• _問題_: 掲載文のうち、「Roivant社にとっての戦略的提携の意義①」で始まり「によって証明されるわけです。」に至るまでの部分を、一字も変えずに打ち直してください。

____ 掲載文

今後とも、Roivant社とサイドバイサイドで連携していくことによって、強固なパートナーとして事業を運営し、両社の価値を高めていくことに繋げていきたいと思います。

私からは以上です。

Roivant社にとっての戦略的提携の意義①

Vivek Ramaswamy氏:本日はお招きいただき、ありがとうございます。私からは、みなさまにRoivant Sciences Ltd.のバックグラウンド、とくにこの戦略的提携が、野村社長がもたらすものかについてお話ししたいと思います。

Roivant社のビジネスモデルは新しい医薬品を開発することですが、製薬業界の他の企業がとらない方法で行います。我々のビジネスモデルは、複数の製品が成功裏に上市され、患者さんに届けられることにより実証されます。我々のビジネスモデルは、大日本住友製薬との戦略的提携による商業的な成功によって証明されるわけです。

________
____ 元データ

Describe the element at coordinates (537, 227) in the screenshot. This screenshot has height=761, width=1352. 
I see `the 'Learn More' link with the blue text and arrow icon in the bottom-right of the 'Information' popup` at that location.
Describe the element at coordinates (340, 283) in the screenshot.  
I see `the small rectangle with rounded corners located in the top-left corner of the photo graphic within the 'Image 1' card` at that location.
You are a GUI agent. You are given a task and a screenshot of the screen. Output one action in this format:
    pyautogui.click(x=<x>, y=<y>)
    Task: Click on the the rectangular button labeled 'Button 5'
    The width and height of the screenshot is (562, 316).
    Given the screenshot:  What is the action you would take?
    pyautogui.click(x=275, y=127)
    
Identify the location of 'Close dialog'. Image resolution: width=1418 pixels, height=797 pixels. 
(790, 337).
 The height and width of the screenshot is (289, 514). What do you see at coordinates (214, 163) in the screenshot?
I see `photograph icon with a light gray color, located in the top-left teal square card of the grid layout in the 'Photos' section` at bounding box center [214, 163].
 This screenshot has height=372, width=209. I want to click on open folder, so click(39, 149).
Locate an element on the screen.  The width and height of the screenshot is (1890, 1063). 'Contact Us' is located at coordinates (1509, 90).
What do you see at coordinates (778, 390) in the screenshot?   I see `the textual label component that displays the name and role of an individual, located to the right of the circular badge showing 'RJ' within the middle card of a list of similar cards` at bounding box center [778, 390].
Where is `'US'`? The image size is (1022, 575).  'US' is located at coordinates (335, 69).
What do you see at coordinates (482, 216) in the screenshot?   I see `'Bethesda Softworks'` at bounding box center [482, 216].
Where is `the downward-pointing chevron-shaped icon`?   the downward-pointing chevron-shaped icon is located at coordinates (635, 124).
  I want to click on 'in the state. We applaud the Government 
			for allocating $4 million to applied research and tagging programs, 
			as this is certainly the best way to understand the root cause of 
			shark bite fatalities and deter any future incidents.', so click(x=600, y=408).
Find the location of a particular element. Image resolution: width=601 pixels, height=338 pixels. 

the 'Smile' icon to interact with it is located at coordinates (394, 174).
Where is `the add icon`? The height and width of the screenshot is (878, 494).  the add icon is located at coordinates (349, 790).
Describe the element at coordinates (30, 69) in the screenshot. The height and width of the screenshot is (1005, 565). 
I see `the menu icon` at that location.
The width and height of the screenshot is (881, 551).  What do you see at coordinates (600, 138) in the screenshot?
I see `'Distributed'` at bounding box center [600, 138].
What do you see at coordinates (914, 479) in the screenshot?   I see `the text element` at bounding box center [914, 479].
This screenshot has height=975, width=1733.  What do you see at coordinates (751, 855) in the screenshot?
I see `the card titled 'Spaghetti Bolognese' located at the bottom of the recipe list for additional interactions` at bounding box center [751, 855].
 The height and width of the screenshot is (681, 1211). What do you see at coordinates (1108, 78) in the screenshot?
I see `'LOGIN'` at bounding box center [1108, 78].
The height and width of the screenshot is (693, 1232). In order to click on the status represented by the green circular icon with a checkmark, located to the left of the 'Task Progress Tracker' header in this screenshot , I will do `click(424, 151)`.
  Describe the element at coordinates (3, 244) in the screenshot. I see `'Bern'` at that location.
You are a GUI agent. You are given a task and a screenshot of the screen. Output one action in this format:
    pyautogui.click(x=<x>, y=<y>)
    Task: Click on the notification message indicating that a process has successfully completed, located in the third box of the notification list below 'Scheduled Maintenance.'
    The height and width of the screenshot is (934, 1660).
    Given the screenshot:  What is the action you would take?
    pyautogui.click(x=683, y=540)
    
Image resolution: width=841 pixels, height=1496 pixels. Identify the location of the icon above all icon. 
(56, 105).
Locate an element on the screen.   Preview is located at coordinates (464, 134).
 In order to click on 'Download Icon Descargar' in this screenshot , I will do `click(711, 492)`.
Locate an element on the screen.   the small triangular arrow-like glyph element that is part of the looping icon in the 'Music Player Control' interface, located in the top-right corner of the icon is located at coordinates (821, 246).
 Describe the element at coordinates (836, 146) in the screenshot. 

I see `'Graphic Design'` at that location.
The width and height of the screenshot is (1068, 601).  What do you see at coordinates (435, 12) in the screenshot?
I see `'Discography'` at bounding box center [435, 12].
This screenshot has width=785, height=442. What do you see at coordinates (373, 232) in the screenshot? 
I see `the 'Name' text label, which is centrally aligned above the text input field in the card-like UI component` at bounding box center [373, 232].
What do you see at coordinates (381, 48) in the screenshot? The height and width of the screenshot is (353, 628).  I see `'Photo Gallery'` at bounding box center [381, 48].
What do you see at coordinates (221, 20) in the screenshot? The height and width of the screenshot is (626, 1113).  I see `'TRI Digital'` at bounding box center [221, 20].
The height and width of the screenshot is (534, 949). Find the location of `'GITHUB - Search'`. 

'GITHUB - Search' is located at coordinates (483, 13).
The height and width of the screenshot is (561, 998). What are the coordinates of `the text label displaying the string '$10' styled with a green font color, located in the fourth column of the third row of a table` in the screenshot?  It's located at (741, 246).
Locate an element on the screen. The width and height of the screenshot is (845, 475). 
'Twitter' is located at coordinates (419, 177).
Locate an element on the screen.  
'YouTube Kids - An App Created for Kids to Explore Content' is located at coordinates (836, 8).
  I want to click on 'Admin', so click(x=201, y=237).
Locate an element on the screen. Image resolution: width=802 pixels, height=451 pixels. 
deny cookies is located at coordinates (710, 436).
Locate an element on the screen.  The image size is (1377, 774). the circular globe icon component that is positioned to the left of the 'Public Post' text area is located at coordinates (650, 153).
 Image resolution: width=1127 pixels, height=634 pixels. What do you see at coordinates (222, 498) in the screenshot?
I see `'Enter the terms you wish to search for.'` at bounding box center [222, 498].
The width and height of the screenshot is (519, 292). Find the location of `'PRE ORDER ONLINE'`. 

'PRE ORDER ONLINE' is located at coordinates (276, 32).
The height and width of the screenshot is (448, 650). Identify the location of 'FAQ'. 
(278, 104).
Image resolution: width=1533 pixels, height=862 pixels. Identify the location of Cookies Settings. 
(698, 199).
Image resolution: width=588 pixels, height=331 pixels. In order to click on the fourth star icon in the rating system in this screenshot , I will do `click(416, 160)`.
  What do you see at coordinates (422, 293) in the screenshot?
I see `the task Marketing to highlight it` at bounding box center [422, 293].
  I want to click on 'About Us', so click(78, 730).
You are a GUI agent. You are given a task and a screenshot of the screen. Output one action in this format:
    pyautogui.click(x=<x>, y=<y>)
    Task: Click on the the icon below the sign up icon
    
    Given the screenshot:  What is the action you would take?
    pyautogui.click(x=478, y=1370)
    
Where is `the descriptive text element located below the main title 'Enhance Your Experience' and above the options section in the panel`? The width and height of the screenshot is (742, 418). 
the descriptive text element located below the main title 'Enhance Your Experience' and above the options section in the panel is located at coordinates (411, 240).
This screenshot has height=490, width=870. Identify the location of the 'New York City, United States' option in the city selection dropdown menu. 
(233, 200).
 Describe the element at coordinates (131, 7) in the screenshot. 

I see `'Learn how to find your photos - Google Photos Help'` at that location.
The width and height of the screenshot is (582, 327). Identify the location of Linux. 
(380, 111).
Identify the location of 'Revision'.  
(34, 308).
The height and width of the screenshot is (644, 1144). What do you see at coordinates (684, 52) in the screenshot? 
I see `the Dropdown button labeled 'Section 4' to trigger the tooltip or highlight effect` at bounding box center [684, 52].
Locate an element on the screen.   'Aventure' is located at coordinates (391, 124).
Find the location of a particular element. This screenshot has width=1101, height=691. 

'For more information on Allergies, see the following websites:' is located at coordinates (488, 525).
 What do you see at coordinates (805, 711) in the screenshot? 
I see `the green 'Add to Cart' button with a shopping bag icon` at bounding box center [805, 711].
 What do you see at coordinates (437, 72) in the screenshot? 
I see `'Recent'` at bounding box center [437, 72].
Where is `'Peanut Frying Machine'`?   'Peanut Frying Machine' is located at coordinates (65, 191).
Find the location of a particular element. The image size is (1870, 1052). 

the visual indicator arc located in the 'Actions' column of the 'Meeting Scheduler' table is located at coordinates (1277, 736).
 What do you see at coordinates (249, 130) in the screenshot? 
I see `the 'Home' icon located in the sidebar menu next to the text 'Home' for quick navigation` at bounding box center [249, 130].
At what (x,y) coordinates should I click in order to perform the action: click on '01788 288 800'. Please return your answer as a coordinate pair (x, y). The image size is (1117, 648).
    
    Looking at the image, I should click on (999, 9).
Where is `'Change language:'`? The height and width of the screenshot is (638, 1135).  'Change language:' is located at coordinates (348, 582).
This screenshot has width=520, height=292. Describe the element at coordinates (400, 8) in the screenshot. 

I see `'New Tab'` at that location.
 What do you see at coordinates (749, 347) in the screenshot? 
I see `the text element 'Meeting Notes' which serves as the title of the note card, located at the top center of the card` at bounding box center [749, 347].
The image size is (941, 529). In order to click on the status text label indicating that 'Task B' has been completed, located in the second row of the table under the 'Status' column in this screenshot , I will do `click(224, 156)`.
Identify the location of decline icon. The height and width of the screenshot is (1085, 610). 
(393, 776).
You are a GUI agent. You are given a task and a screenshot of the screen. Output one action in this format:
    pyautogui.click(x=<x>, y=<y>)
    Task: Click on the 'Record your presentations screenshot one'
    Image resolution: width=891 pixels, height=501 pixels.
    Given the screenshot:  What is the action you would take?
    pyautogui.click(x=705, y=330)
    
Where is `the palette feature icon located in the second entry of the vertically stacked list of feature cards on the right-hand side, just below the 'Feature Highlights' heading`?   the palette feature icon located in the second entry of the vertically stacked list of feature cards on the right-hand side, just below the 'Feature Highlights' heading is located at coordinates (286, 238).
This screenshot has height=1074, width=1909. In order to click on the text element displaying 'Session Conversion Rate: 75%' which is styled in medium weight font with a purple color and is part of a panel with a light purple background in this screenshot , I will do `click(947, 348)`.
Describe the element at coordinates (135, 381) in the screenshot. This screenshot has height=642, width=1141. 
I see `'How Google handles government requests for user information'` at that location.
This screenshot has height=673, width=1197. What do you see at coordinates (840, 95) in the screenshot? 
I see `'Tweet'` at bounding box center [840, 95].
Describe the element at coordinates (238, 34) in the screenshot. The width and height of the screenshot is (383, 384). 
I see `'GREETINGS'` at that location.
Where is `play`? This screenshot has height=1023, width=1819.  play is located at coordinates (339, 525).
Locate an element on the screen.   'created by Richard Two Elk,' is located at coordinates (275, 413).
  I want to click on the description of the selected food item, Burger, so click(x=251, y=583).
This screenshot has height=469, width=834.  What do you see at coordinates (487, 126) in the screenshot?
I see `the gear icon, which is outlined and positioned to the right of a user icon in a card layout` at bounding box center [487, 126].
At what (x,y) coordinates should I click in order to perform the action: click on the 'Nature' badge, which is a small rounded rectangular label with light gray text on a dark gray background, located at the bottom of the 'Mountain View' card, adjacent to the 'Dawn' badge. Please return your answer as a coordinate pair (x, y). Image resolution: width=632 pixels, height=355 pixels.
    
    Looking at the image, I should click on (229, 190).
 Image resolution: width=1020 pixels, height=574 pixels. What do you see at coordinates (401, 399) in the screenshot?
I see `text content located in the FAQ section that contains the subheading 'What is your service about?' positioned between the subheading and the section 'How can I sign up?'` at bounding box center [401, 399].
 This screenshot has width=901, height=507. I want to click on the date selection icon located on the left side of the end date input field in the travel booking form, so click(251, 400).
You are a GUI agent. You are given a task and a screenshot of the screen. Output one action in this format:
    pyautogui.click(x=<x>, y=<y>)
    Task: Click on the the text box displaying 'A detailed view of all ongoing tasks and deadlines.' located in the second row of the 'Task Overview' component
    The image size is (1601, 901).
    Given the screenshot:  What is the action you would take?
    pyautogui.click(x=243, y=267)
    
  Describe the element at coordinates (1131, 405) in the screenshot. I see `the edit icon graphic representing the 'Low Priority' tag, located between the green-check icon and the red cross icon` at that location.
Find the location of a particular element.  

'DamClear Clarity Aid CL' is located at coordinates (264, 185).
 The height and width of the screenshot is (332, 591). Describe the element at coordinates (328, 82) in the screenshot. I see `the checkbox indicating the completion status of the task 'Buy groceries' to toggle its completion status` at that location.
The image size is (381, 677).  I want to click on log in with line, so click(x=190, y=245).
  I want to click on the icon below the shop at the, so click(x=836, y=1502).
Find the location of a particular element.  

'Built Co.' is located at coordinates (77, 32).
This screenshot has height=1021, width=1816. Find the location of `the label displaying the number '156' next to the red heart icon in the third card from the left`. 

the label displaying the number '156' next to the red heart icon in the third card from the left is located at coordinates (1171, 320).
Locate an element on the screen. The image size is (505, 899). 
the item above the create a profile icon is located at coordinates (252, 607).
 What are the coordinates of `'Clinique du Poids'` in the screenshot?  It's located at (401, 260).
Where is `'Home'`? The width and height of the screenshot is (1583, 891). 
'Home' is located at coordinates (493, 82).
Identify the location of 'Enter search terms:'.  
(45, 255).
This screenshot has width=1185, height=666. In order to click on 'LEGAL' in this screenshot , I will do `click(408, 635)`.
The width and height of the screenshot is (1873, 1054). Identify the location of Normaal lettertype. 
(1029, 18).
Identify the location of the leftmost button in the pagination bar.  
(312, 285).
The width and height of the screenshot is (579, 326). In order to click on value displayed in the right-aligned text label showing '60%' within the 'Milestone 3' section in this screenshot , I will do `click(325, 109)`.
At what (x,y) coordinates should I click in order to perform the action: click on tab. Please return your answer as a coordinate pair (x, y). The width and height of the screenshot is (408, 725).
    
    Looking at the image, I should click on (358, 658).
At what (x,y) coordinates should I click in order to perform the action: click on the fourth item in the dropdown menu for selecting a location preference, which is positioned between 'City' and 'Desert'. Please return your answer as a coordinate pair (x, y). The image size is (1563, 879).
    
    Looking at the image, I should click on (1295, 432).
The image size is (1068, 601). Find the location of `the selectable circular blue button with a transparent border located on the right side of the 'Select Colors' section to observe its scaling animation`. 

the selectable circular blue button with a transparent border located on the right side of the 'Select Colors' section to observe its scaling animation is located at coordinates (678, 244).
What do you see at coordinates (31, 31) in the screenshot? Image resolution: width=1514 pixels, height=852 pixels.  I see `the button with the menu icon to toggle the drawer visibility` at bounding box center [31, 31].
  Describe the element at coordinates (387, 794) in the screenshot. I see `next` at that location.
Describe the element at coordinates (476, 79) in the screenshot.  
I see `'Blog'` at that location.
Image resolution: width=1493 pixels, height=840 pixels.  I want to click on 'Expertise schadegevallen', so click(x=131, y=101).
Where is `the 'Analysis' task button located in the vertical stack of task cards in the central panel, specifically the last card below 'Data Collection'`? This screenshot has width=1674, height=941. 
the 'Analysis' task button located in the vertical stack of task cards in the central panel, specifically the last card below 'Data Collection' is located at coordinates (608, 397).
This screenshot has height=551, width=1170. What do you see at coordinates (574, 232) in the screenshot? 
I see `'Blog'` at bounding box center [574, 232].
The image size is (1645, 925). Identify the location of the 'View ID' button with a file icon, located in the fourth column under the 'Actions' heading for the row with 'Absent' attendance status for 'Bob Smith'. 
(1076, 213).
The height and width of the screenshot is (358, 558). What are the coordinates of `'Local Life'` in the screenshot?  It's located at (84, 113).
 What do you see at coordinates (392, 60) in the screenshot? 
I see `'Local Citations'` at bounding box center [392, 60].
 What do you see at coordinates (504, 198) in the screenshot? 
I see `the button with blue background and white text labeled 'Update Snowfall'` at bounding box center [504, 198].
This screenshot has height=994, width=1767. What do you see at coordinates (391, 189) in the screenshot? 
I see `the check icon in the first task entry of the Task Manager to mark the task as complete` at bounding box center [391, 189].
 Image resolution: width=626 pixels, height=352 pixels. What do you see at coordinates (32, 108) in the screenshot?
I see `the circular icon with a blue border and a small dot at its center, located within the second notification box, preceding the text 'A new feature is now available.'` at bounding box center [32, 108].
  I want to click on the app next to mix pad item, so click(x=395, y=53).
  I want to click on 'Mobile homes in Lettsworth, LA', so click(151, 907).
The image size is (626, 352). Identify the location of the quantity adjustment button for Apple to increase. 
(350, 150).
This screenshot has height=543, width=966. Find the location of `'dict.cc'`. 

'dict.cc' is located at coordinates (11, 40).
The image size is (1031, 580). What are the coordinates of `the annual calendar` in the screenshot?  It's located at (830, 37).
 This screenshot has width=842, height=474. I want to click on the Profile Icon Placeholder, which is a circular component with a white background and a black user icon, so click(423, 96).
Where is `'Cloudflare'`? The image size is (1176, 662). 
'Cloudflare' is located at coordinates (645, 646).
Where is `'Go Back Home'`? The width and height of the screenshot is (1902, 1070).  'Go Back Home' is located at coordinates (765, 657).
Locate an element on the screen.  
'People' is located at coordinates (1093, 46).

________

• _解答欄_:
Roivant社にとっての戦略的提携の意義①

Vivek Ramaswamy氏:本日はお招きいただき、ありがとうございます。私からは、みなさまにRoivant Sciences Ltd.のバックグラウンド、とくにこの戦略的提携が、野村社長がもたらすものかについてお話ししたいと思います。

Roivant社のビジネスモデルは新しい医薬品を開発することですが、製薬業界の他の企業がとらない方法で行います。我々のビジネスモデルは、複数の製品が成功裏に上市され、患者さんに届けられることにより実証されます。我々のビジネスモデルは、大日本住友製薬との戦略的提携による商業的な成功によって証明されるわけです。